___ RECORDS FOR THE EXERCISE
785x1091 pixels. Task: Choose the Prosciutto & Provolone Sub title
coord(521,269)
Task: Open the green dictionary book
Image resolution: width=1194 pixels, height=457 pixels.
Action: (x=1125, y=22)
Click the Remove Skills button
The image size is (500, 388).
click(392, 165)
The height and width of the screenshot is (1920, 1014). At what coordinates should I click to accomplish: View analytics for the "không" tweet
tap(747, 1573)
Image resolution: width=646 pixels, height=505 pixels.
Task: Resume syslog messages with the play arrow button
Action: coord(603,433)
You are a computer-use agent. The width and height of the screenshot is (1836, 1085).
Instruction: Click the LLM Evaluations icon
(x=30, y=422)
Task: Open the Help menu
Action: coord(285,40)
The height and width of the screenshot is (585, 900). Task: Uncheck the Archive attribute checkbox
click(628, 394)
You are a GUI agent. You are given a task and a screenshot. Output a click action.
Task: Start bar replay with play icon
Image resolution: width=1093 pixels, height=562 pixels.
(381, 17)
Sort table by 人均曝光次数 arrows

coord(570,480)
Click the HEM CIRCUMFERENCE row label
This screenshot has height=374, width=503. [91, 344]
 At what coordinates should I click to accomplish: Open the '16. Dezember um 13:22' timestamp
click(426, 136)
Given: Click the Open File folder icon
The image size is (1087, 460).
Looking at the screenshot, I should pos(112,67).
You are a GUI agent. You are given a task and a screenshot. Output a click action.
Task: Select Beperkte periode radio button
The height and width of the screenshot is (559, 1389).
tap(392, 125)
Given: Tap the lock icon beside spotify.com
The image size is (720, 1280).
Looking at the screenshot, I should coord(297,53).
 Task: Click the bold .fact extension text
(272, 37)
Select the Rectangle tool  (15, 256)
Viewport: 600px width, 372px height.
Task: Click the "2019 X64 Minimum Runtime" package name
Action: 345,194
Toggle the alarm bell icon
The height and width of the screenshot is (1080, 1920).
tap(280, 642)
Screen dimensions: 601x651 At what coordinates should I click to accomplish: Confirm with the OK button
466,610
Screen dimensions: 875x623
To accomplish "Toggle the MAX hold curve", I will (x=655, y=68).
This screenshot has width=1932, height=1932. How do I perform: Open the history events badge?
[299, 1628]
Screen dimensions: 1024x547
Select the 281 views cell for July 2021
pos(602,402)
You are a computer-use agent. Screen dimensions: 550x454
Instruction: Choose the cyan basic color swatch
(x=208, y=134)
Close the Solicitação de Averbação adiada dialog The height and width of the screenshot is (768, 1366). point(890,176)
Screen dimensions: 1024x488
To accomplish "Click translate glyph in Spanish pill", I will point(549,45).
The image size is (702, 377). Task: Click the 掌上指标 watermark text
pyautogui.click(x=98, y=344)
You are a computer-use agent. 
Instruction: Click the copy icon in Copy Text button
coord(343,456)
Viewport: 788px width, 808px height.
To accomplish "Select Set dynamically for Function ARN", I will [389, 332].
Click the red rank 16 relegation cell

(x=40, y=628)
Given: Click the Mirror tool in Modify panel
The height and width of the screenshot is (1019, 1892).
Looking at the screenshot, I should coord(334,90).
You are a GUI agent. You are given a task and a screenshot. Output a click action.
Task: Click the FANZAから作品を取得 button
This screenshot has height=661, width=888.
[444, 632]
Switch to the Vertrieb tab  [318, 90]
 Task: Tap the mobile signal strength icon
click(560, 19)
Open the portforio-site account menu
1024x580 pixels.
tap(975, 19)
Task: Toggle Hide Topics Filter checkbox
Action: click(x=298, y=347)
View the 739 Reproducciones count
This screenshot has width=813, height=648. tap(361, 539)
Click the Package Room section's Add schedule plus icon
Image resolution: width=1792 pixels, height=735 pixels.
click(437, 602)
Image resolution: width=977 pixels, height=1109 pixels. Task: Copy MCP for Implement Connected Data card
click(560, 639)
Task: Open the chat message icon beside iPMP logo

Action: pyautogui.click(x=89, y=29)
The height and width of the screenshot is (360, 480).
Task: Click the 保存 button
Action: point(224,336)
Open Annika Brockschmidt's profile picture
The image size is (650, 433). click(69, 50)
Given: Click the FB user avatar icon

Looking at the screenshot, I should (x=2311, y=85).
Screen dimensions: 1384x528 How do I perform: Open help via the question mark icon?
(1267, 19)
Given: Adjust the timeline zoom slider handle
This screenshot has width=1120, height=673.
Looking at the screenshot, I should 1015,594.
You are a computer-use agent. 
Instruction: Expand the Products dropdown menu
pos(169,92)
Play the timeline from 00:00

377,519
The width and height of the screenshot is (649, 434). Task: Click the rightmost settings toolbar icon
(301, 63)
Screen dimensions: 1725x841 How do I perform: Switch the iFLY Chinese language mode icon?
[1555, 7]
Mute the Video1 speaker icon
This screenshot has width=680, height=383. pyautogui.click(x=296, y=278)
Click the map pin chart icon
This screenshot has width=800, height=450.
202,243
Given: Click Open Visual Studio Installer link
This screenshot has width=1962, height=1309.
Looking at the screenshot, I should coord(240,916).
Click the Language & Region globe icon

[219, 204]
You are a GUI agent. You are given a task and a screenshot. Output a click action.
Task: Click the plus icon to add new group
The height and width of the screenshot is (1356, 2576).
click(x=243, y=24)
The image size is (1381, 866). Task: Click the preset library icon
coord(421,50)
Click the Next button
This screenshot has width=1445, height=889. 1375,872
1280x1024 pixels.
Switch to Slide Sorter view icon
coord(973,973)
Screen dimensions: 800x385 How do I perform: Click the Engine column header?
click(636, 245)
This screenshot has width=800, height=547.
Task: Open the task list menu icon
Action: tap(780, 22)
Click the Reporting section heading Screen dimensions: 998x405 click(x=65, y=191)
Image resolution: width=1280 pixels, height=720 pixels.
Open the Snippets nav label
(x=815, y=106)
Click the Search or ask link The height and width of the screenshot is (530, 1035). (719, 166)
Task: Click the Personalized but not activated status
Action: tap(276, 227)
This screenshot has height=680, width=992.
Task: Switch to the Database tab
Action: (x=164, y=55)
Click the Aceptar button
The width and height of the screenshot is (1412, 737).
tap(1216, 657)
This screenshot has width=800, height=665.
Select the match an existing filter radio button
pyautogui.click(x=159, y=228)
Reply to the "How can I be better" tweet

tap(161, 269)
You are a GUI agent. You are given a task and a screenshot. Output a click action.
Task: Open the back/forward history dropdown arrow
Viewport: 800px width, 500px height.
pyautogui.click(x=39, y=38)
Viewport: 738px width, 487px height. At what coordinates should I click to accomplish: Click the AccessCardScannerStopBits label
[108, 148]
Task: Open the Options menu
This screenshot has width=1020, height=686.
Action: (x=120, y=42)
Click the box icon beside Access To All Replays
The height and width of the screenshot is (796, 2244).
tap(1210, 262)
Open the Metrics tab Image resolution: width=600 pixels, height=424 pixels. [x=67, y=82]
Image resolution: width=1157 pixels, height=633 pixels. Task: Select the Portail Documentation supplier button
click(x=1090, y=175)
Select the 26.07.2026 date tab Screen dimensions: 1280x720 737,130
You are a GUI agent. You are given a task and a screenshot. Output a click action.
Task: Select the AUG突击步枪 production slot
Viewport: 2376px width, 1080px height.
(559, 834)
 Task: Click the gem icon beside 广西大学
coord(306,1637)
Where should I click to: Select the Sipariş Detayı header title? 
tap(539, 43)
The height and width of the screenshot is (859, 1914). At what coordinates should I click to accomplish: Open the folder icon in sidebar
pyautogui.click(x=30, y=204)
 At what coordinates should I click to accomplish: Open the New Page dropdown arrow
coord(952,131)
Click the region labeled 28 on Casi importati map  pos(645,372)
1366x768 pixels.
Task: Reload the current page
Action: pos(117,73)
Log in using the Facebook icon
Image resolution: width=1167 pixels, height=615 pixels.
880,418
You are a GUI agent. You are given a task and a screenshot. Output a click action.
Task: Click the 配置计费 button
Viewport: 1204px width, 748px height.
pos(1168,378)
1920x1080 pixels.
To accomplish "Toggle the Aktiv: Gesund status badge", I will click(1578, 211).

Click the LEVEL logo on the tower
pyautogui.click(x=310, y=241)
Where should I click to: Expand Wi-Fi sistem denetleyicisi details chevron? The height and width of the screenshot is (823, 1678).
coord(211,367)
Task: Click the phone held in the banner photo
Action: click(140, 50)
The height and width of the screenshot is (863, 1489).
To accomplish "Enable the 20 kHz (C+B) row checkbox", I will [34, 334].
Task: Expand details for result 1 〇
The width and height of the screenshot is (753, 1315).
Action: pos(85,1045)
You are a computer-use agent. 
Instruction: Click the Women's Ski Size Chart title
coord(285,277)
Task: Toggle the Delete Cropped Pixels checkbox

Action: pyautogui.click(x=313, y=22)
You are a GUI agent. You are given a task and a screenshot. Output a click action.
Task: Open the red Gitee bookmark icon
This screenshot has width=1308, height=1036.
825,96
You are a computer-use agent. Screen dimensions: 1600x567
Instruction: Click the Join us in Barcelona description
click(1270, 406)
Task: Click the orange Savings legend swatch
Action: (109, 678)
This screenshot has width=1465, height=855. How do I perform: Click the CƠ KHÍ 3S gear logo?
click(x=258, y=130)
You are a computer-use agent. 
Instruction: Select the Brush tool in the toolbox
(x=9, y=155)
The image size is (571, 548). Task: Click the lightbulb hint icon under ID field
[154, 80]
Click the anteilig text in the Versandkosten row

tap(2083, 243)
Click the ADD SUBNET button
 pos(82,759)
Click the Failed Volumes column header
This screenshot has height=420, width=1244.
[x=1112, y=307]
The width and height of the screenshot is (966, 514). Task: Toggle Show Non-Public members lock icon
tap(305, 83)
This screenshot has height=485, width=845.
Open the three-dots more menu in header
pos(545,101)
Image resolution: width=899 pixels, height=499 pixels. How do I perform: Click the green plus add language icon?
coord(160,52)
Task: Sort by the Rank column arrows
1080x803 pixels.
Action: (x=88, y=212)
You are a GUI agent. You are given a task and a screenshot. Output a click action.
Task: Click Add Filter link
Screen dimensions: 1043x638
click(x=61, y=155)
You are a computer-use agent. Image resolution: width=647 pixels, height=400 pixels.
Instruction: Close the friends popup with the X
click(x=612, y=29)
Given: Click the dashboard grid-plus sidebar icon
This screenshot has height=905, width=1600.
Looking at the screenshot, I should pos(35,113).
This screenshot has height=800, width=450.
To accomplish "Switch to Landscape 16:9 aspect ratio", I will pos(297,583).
______
▶ [EXERCISE PROMPT]: Of the entries above, repeat exactly the lines from the line with "Given: Tap the lock icon beside spotify.com" through the line with "Screen dimensions: 1024x547", both of them included.

▶ [RESPONSE BOX]:
Given: Tap the lock icon beside spotify.com
The image size is (720, 1280).
Looking at the screenshot, I should coord(297,53).
 Task: Click the bold .fact extension text
(272, 37)
Select the Rectangle tool  (15, 256)
Viewport: 600px width, 372px height.
Task: Click the "2019 X64 Minimum Runtime" package name
Action: 345,194
Toggle the alarm bell icon
The height and width of the screenshot is (1080, 1920).
tap(280, 642)
Screen dimensions: 601x651 At what coordinates should I click to accomplish: Confirm with the OK button
466,610
Screen dimensions: 875x623
To accomplish "Toggle the MAX hold curve", I will (x=655, y=68).
This screenshot has width=1932, height=1932. How do I perform: Open the history events badge?
[299, 1628]
Screen dimensions: 1024x547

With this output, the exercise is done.